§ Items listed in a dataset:
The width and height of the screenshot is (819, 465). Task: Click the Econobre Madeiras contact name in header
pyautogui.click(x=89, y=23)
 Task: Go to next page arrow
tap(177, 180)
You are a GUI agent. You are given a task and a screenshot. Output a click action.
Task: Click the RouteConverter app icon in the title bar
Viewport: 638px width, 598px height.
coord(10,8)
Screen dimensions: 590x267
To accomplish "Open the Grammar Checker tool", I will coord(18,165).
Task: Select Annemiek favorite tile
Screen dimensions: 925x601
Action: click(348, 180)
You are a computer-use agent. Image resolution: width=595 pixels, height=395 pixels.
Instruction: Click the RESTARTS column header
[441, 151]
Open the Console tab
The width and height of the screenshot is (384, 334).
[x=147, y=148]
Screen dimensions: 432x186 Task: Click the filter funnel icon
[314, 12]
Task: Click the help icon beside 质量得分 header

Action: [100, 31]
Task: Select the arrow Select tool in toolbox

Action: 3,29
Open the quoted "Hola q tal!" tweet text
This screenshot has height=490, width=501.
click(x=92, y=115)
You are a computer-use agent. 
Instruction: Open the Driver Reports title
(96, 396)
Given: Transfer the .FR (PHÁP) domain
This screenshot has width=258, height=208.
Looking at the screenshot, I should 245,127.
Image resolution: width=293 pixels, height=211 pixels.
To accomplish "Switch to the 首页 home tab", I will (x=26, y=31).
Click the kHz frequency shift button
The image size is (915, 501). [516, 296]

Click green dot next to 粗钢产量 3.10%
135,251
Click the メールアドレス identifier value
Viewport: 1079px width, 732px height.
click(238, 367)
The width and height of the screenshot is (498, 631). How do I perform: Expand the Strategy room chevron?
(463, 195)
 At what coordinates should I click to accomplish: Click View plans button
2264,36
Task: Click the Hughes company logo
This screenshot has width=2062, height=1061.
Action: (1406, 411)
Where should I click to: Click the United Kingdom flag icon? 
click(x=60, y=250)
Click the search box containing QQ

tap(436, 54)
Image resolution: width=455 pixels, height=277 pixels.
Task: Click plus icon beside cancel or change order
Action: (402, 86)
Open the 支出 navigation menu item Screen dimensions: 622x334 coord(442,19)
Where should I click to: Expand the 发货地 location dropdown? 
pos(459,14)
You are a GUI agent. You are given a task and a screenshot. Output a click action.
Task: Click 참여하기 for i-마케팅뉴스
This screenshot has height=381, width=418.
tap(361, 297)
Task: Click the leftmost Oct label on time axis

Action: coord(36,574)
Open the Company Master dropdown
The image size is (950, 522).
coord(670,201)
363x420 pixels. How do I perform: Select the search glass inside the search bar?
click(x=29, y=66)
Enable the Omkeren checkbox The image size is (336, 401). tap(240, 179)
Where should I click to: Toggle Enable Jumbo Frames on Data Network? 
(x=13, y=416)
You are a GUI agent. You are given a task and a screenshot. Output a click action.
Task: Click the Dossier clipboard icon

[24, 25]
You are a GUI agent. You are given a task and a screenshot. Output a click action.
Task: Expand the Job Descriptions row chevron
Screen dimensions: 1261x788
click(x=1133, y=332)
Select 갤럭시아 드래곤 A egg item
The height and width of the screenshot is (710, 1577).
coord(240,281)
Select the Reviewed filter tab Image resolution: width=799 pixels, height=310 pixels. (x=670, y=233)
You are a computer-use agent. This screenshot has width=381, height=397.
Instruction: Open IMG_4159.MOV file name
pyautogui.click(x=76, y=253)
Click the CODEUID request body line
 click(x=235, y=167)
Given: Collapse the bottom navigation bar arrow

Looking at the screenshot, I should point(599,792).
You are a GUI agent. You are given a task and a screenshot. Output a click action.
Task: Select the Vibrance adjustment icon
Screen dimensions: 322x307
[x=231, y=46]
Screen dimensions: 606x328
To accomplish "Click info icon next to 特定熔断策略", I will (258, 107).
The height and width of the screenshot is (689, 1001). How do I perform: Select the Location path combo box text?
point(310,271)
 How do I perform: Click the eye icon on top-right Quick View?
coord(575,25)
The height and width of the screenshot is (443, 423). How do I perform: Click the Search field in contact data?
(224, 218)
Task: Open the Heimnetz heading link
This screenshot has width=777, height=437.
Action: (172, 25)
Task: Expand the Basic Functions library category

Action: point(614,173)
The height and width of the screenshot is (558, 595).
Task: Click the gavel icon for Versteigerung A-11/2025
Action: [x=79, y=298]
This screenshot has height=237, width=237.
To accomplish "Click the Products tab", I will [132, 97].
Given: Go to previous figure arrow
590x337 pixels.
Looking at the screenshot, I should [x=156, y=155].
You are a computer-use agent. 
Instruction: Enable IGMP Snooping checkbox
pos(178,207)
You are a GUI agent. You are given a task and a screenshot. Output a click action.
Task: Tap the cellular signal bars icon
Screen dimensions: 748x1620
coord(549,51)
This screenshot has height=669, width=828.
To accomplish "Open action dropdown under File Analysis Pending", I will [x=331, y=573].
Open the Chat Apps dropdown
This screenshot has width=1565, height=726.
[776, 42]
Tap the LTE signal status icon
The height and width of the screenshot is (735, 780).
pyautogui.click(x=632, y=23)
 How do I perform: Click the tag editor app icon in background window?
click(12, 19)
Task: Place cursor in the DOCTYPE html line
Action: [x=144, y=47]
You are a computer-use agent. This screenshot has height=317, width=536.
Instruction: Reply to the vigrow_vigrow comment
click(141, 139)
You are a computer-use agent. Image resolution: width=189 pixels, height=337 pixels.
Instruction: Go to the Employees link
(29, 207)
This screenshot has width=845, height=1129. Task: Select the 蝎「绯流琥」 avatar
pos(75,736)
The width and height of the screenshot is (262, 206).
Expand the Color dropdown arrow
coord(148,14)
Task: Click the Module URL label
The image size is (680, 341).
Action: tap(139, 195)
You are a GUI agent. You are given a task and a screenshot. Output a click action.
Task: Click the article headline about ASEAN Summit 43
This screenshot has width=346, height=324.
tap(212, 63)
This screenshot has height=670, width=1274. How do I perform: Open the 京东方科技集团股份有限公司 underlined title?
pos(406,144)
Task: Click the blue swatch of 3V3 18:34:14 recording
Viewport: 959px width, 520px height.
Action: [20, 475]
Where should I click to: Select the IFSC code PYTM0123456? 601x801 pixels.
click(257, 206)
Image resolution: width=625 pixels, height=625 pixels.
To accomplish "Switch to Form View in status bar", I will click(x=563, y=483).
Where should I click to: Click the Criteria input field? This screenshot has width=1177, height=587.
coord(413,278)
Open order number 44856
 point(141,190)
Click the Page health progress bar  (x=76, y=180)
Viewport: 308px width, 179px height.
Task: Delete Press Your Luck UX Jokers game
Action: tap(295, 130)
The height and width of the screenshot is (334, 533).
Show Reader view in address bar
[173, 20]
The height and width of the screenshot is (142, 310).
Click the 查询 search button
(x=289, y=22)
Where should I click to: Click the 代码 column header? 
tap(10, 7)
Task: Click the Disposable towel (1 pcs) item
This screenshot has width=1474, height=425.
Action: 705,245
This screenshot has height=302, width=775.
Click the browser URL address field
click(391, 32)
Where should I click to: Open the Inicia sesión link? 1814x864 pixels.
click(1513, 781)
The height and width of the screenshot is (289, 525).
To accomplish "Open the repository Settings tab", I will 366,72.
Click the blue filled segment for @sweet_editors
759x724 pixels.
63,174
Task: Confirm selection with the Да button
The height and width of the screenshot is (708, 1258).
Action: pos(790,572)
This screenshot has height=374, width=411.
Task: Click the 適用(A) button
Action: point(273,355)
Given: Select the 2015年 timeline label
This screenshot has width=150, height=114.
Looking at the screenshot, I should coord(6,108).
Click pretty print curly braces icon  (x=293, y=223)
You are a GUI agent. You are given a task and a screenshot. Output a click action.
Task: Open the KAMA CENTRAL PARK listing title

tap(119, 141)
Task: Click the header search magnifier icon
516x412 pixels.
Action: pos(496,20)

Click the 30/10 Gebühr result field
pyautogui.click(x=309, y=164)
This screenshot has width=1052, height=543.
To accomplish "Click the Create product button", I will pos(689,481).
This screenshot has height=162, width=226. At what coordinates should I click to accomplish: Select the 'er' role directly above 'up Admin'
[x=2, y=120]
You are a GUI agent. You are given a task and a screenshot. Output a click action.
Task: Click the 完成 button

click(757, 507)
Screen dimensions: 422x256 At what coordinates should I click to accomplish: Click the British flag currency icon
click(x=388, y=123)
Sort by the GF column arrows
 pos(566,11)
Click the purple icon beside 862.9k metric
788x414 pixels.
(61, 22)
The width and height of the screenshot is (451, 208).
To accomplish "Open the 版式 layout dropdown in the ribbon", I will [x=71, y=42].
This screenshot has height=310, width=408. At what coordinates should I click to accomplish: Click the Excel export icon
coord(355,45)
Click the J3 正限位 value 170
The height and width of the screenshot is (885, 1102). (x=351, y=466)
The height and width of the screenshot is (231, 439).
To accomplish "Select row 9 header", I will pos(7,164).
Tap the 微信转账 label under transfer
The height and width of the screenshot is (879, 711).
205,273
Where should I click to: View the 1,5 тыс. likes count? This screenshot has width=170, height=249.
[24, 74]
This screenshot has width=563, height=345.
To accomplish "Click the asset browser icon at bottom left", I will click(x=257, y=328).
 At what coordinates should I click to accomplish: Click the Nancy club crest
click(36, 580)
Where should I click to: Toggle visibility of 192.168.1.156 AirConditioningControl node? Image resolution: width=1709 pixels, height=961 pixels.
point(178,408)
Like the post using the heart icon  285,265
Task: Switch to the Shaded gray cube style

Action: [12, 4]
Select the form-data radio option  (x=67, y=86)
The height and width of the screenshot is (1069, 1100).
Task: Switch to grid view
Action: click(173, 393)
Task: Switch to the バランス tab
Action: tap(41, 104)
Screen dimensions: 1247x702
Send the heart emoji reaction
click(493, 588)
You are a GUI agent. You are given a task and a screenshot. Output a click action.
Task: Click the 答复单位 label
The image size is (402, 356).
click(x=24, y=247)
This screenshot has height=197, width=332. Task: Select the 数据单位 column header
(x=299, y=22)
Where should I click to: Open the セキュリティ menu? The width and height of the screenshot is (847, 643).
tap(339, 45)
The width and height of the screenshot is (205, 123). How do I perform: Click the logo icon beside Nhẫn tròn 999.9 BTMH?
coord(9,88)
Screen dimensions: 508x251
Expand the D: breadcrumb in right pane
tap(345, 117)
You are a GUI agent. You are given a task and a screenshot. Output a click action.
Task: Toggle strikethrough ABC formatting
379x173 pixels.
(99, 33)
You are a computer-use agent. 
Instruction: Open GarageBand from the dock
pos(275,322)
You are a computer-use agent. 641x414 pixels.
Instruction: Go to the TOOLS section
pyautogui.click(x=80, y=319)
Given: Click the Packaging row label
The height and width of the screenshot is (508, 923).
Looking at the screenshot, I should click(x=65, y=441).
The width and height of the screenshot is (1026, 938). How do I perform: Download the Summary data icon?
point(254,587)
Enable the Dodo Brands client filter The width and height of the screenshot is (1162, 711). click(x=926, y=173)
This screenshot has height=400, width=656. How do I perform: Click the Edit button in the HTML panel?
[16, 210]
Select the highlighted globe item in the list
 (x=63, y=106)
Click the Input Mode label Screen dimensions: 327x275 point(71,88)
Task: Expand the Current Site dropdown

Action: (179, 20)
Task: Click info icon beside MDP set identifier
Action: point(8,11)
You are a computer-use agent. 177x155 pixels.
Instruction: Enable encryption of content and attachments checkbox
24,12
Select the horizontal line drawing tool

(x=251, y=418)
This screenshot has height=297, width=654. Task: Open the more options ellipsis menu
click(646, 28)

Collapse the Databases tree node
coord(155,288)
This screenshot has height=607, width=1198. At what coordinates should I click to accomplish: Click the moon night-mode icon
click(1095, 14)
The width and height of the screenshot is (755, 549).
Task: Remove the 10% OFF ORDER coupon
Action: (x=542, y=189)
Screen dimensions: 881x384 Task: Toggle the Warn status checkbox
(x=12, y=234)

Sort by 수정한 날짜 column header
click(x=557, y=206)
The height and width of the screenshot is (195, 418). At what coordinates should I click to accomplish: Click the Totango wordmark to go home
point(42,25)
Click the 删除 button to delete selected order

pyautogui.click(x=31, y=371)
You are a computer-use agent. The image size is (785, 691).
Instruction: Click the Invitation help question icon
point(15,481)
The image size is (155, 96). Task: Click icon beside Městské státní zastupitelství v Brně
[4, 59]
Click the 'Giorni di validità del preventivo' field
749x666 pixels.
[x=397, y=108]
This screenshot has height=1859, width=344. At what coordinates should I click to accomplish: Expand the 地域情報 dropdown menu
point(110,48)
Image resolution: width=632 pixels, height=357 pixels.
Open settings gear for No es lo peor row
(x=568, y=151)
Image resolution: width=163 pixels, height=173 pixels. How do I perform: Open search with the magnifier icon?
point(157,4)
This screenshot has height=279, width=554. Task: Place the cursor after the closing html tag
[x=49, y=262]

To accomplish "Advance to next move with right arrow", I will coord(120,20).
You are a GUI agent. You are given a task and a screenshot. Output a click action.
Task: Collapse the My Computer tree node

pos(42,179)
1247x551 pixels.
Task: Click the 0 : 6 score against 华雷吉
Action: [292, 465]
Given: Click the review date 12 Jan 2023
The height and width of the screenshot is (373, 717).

§ TASK GOAL: On how many lines of the data does the word "blue" appear? Only the number is wanted.

§ RESPONSE BOX: 2